Document segment
----
MONDAY, FEBRUARY 6, 2006. 3 PM (EST) / 12 NOON (PST). Now we know a bit more about just what both Stephen Harper and Preston Manning were getting at when they spoke somewhat cryptically over the past several days about “this new conservative-reform coalition” that will be trying to “set a new course for the Canada of the 21st century.”

Thus the biggest surprise about the Harper cabinet sworn into office this morning is that it includes former Liberal cabinet minister David Emerson from the Vancouver area as the new Conservative Minister of International Trade. No Ottawa pundits seem to have been expecting anything quite like this. And new Prime Minister Harper scores points here on several counts – not the least of which is nice revenge for Belinda Stronach’s parallel defection from the Conservative to the Liberal benches late last spring.

Next in the surprise line is the appointment of Michael Fortier from the Montreal area as Minister of Public Works and Government Services. M. Fortier, the political operative who masterminded the surprisingly successful Conservative campaign in Quebec for the 2006 election, does not hold a seat in Parliament. Mr. Harper will be appointing him to the Senate, apparently on the understanding that he will run for elected office in the next election. (Which Prime Minister Harper seems to believe will take place not too far into the future.)
----
Record list
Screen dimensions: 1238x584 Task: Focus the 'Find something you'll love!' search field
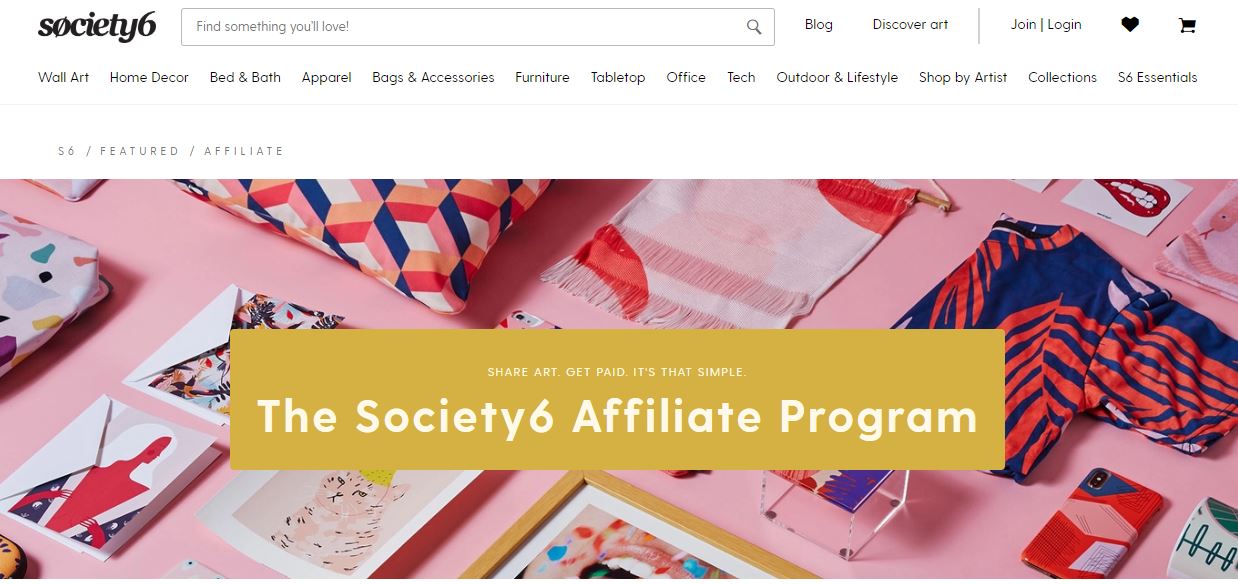(x=478, y=27)
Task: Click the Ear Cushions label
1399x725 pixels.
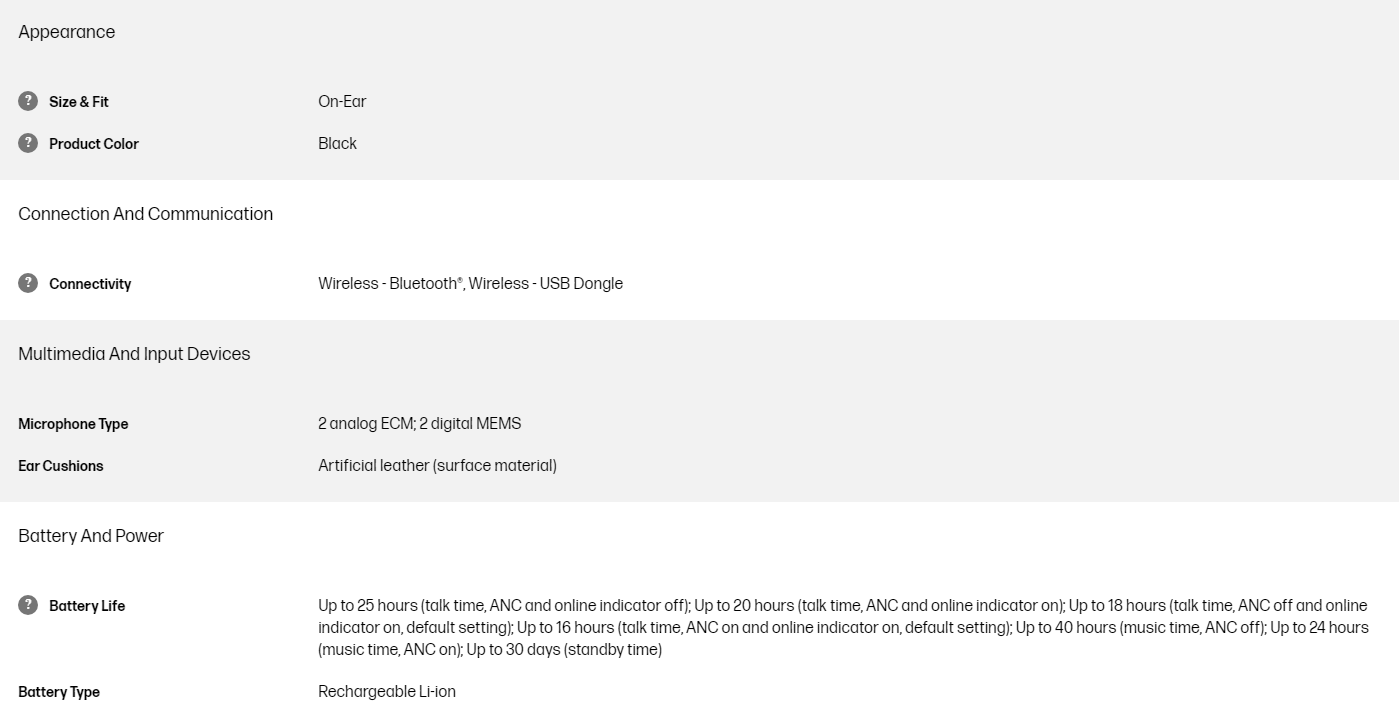Action: pyautogui.click(x=61, y=466)
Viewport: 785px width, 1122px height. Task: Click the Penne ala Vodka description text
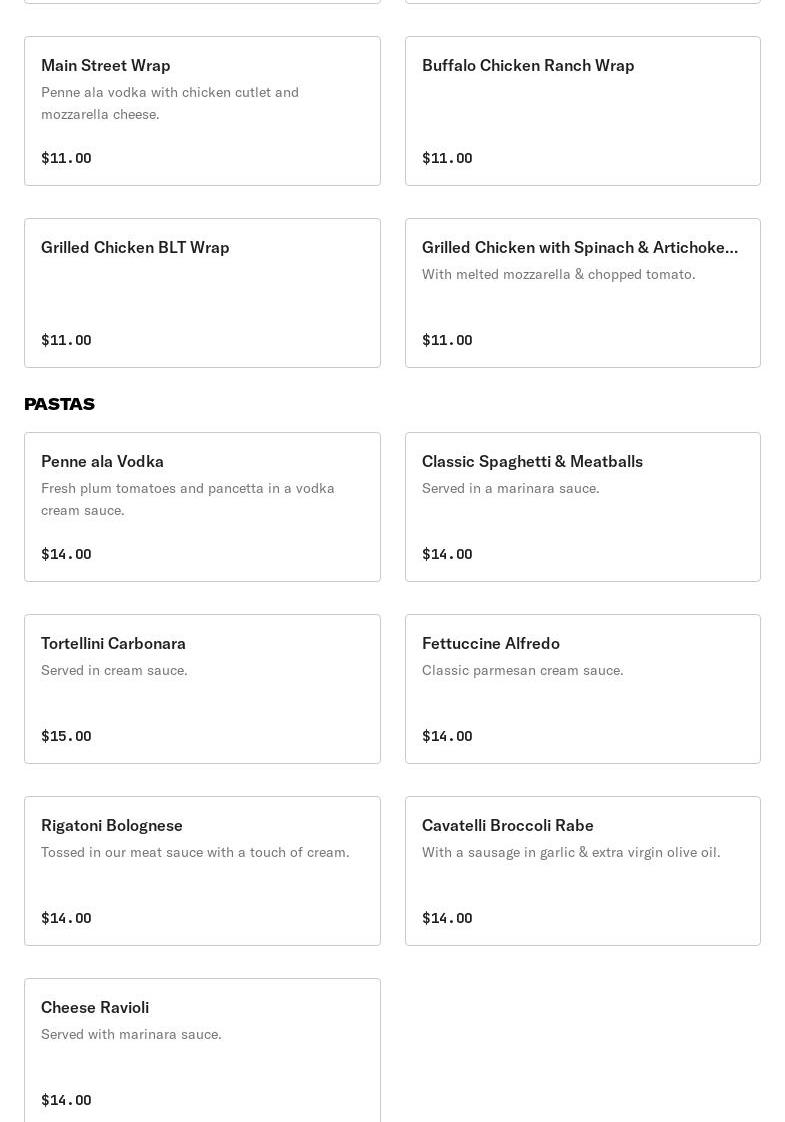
----
Written request 1
For the commentary on the Harper cabinet, say whether each statement agrees with it. Answer yes or no, and quote the deciding words of the commentary. (a) David Emerson previously served as a Liberal cabinet minister. (b) Michael Fortier held a seat in Parliament when he was appointed. (c) David Emerson became Minister of Public Works and Government Services.
Written request 2
Carry on the commentary on the Harper cabinet from where it stops.
The listing has no connection to the commentary on the Harper cabinet.

Written reply 1
(a) Yes: "former Liberal cabinet minister David Emerson"
(b) No: "does not hold a seat in Parliament"
(c) No: "as the new Conservative Minister of International Trade"

Written reply 2
The new prime minister has also done a rather tidy job in terms of the traditional regional representation functions of Canadian federal cabinets. His lean and mean new ministry of 27 includes nine ministers from the most populous province of Ontario, five from the next most populous Quebec, four each from the rising western powers in British Columbia and Alberta, and one each for every other province except Prince Edward Island (which elected no Conservatives at all this past January 23). A quick first impression would be that anyone who wanted Stephen Harper to make a hopeless mess of things right from the start has to be disappointed. (And readers who want a full cabinet list and/or a discussion of the 4 PM Democracy Watch criticisms of key appointments can read on … )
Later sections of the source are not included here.